Feline has a purple logo

In [146]:
conditions = [
    f'datum.Brands == "{brand}"' for brand in table['Brands'] if 'Feline' in brand
]

condition_purple = f"({'|'.join(conditions)})"


chart_purple = alt.Chart(table).mark_bar( 
        size = 15
        ).encode(
     x = alt.X(
        "Change", 
        scale = alt.Scale(domain = [-0.20, 0.20]), 
        axis = alt.Axis(grid = False, orient = "top", 
                        labelColor = "#888888", titleColor = '#888888', 
                        titleFontWeight = 'normal', format = "%"),
        title = "DECREASED | INCREASED"
        ),
    y = alt.Y("Brands", sort = None, axis = None),
    color = alt.condition(condition_purple,
                          alt.value('#713a97'), alt.value('#c6c6c6'))
    )

label1_purple = alt.Chart(table.loc[table['Change'] < 0]).mark_text(align = 'left', fontWeight = 700).encode(
    x = alt.value(207),
    y = alt.Y('Brands', sort = None),
    text = alt.Text('Brands'),
    color = alt.condition(condition_purple,
                          alt.value('#713a97'), alt.value('#c6c6c6'))
    )

label2_purple = alt.Chart(table.loc[table['Change'] > 0]).mark_text(align = 'right', fontWeight = 700).encode(
    x = alt.value(192),
    y = alt.Y('Brands', sort = None),
    text = alt.Text('Brands'),
    color = alt.condition(condition_purple,
                          alt.value('#713a97'), alt.value('#c6c6c6'))
    )

title_purple = alt.Chart(
    {"values": [{"text":  [
        'most in Feline line increased'
         ]}]}
).mark_text(size = 16, align = "left", dx = -78, dy = -270, fontWeight = 700, color = '#713a97').encode(
    text = "text:N"
)




feline = chart_purple + label1_purple + label2_purple + title_bw + title_purple + subtitle_bw

feline.properties(width = 400).configure_view(stroke = None)

![Alt text](\Images\4_2c.png)

Errata! 

I tend to
avoid red and green for bad and good connotation, respectively, because of the
inaccessibility for those who are colorblind (red/green colorblindness is the most
prevalent, affecting nearly 10% of the population).

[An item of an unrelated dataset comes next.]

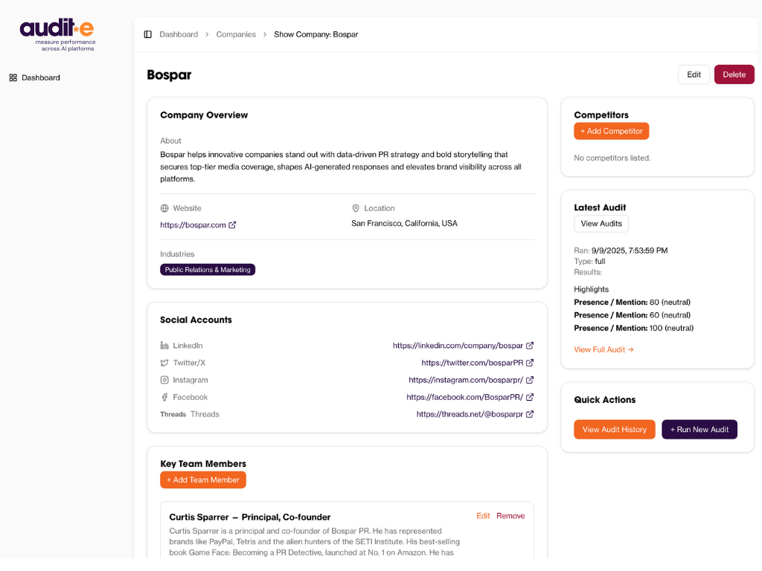Click the Dashboard grid icon in sidebar
Screen dimensions: 762x571
click(x=13, y=77)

I’ll often use orange for negative and blue for positive, as I feel you still get the desired connotation

In [106]:
condition = "datum.Change < 0"

chart_orange = alt.Chart(table).mark_bar( 
        size = 15
        ).encode(
    x = alt.X(
        "Change", 
        scale = alt.Scale(domain = [-0.20, 0.20]), 
        axis = alt.Axis(grid = False, orient = "top", 
                        labelColor = "#888888", 
                        titleFontWeight = 'normal', format = "%"),
        title = None
        ),
    y = alt.Y("Brands", sort = None, axis = None),
    color = alt.condition(condition,
                          alt.value('#ec7c30'), alt.value('#c6c6c6'))
    )

label1_orange = alt.Chart(table.loc[table['Change'] < 0]).mark_text(align = 'left', fontWeight = 700).encode(
    x = alt.value(207),
    y = alt.Y('Brands', sort = None),
    text = alt.Text('Brands'),
    color = alt.value('#ec7c30')
    )


title_orange = alt.Chart(
    {"values": [{"text":  [
        '8 brands decreased in sale'
         ]}]}
).mark_text(size = 16, align = "left", dx = -78, dy = -270, fontWeight = 700, color = '#ec7c30').encode(
    text = "text:N"
)

decreased_orange = alt.Chart(
    {"values": [{"text":  [
        'DECREASED'
         ]}]}
).mark_text(size = 11, align = "left", dx = -80, dy = -220, fontWeight = 700, color = '#ec7c30').encode(
    text = "text:N"
)

increased_gray = alt.Chart(
    {"values": [{"text":  [
            '|    INCREASED'
         ]}]}
).mark_text(size = 11, align = "left", dx = -0, dy = -220, fontWeight = 700, color = '#8b8b8b').encode(
    text = "text:N"
)

decreased = chart_orange + label1_orange + label2_bw + title_bw + title_orange + subtitle_bw + decreased_orange + increased_gray

decreased.properties(width = 400).configure_view(stroke = None)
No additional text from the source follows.